▶ **About this exercise**
Would you please return the lines of the entries below starting at the line that has "[BlogThis!] (258, 1631)" and ending at the line that has "Eggless Onion & Cheese Swirl Bread (105, 838)", both included, exactly as they are?

▶ **Supplied data**
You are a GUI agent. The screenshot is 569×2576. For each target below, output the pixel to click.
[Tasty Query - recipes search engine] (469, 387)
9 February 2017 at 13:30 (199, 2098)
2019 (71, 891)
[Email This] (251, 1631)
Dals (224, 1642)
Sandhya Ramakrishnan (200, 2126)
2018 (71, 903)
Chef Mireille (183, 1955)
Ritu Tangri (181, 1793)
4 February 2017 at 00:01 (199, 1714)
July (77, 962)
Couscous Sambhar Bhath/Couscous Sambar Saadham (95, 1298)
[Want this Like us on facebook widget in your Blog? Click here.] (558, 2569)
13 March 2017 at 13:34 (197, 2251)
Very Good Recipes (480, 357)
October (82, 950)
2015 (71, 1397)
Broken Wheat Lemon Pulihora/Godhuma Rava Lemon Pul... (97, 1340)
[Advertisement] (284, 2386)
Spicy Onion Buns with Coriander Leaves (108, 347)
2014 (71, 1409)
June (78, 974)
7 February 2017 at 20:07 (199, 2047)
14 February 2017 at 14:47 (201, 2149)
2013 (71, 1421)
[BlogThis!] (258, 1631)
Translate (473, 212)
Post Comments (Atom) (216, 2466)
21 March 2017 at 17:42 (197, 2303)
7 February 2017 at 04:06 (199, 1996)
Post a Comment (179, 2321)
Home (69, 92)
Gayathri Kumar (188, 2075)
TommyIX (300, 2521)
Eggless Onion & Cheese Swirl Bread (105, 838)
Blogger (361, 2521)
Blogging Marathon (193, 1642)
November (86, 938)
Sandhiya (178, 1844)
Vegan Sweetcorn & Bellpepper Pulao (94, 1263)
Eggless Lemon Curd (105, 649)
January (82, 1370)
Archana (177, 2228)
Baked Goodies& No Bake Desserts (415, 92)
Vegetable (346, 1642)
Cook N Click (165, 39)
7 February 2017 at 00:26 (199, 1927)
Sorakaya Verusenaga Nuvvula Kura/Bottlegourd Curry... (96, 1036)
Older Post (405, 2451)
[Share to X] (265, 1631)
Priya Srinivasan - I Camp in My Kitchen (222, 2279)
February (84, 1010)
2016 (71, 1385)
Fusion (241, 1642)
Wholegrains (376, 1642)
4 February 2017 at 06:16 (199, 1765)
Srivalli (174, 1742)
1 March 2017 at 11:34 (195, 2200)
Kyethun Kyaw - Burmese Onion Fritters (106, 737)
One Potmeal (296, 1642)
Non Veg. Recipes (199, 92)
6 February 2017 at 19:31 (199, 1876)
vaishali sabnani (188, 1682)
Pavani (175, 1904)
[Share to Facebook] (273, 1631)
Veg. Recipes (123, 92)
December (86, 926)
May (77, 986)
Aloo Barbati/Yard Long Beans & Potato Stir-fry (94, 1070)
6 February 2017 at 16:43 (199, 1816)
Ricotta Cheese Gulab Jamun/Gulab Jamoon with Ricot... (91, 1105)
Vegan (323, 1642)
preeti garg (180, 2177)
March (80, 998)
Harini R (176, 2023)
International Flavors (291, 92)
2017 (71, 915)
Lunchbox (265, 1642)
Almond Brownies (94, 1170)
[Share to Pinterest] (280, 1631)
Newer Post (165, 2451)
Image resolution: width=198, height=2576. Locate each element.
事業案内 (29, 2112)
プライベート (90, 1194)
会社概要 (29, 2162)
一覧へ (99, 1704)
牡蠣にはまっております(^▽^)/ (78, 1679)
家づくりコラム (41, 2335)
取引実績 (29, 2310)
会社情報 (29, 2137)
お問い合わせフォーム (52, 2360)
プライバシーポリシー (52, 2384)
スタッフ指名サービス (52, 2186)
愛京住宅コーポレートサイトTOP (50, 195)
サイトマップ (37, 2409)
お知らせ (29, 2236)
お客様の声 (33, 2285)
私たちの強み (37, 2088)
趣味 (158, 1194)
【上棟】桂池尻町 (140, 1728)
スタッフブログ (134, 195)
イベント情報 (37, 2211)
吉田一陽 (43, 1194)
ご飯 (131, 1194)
* * *
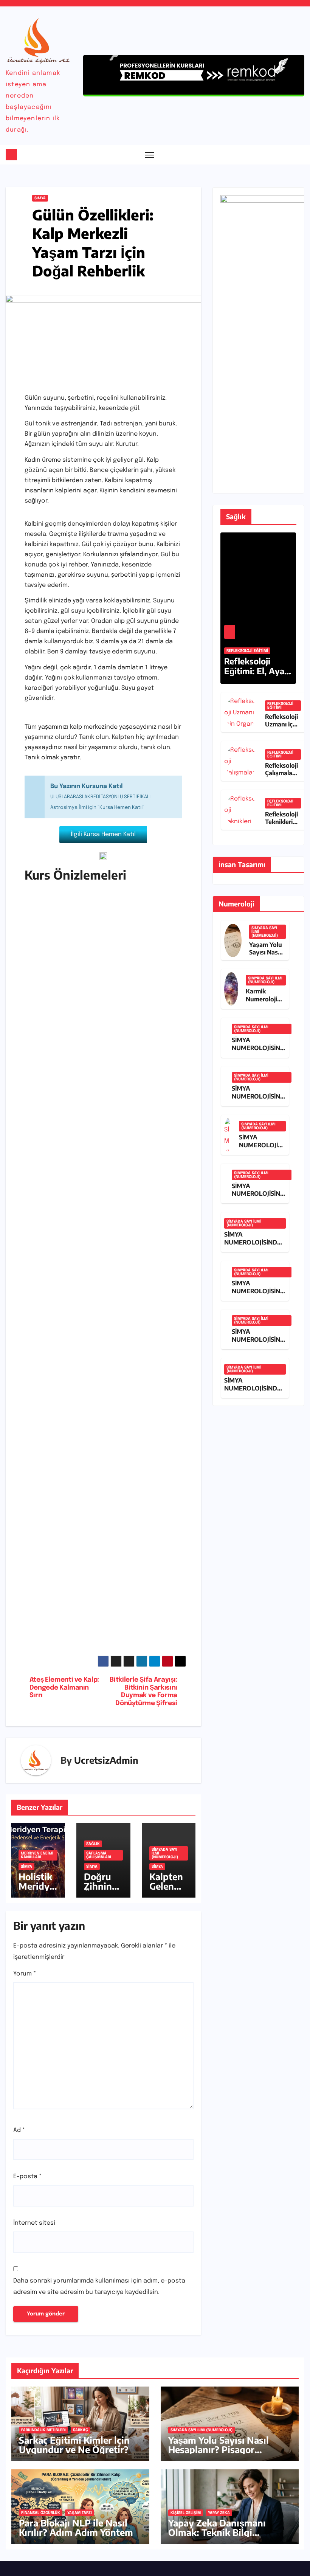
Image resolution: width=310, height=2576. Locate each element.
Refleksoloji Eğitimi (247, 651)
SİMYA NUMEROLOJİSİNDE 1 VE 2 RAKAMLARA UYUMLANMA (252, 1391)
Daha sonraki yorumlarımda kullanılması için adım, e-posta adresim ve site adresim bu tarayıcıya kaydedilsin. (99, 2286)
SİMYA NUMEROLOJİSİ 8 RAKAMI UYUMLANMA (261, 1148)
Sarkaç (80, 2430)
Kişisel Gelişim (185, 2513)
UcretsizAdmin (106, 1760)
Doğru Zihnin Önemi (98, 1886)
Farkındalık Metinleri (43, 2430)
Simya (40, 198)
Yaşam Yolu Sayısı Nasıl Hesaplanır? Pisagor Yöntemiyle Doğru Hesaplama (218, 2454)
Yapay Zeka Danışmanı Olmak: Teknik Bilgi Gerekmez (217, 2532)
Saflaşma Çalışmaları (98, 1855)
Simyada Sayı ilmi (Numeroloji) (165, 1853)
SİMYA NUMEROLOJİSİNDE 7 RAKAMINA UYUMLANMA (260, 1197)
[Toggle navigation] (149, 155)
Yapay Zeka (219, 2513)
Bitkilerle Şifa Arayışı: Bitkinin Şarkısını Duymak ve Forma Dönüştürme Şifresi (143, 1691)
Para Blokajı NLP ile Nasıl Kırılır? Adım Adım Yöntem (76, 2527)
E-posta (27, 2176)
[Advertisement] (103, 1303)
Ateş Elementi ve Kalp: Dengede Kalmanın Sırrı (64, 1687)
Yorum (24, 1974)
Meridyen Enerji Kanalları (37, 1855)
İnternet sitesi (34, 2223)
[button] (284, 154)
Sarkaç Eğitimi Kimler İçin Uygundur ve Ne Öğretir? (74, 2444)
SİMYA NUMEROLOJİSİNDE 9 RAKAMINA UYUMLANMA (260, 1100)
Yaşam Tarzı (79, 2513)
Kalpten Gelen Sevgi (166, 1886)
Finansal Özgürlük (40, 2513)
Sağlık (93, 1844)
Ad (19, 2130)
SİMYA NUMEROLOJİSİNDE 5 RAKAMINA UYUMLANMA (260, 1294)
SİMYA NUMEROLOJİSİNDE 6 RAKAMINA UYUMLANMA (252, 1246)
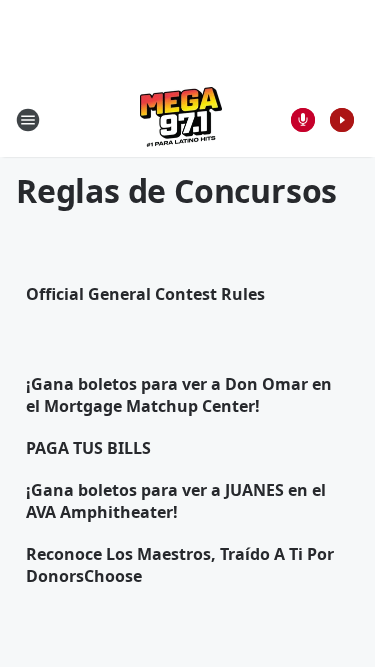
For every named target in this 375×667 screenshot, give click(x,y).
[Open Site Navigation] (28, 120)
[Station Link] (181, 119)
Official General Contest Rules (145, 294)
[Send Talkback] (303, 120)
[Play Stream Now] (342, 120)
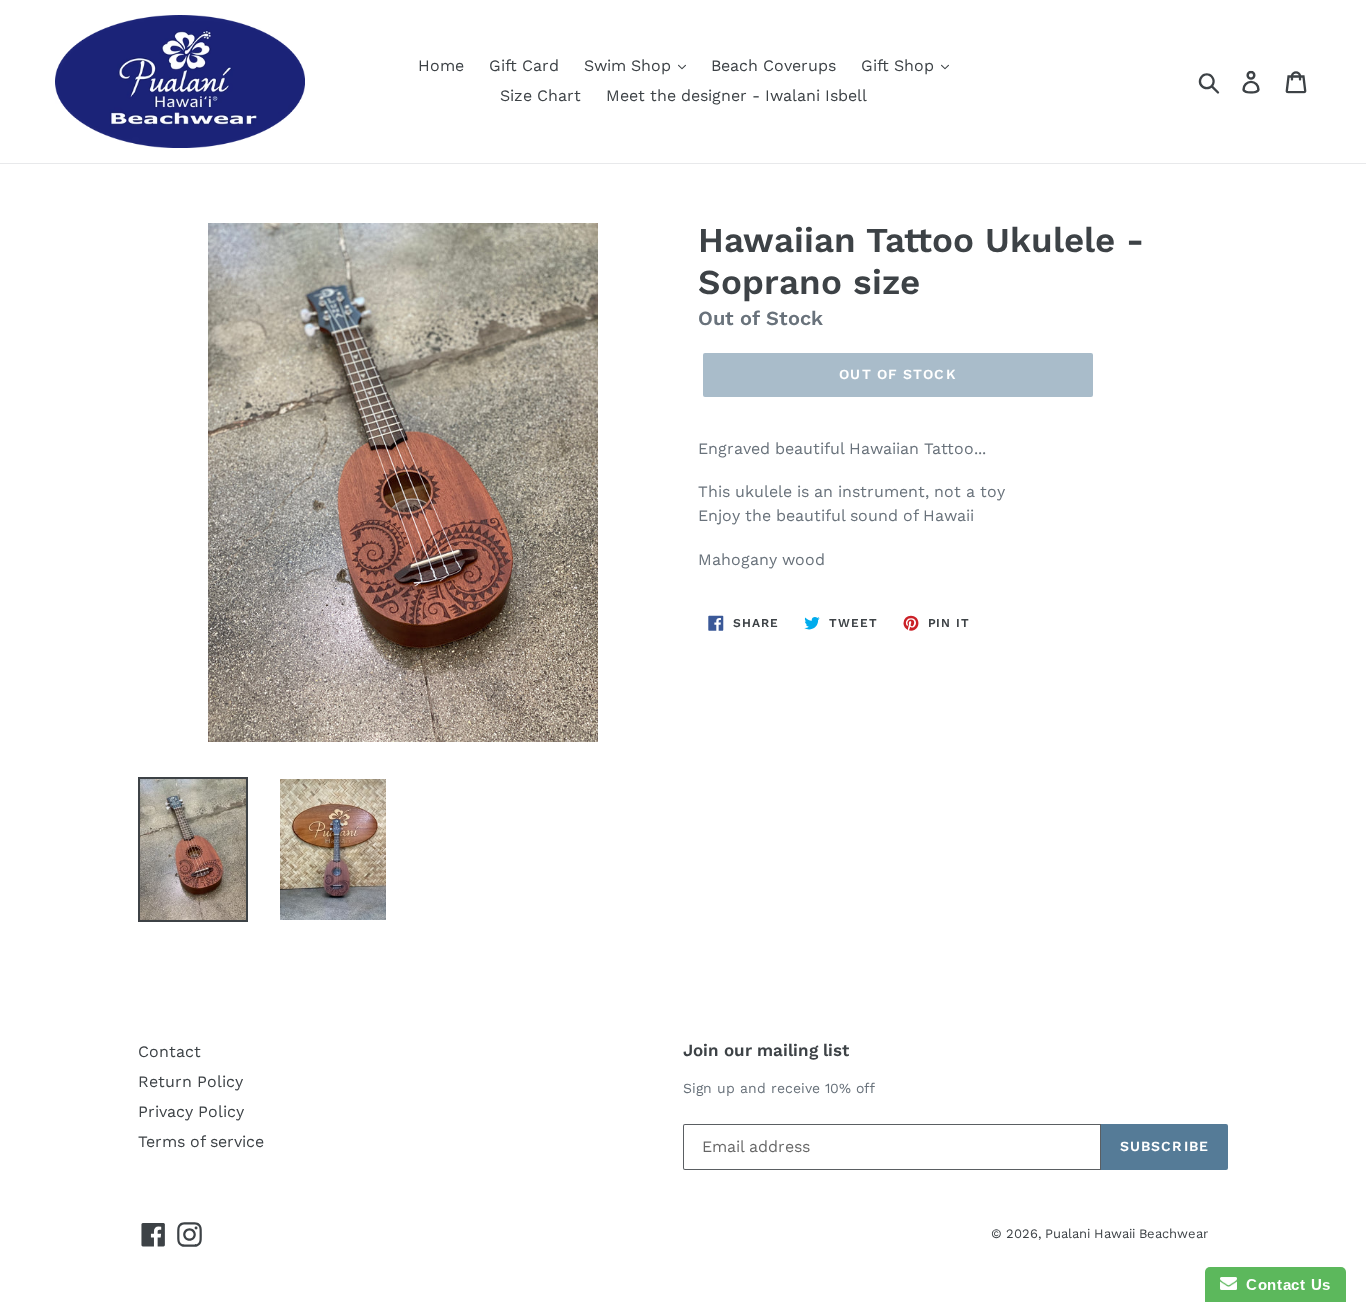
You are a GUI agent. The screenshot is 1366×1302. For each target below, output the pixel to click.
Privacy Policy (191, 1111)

▶ **Exercise answer**
[BlogThis!] (258, 1631)
Translate (473, 212)
Post Comments (Atom) (216, 2466)
21 March 2017 at 17:42 (197, 2303)
7 February 2017 at 04:06 (199, 1996)
Post a Comment (179, 2321)
Home (69, 92)
Gayathri Kumar (188, 2075)
TommyIX (300, 2521)
Eggless Onion & Cheese Swirl Bread (105, 838)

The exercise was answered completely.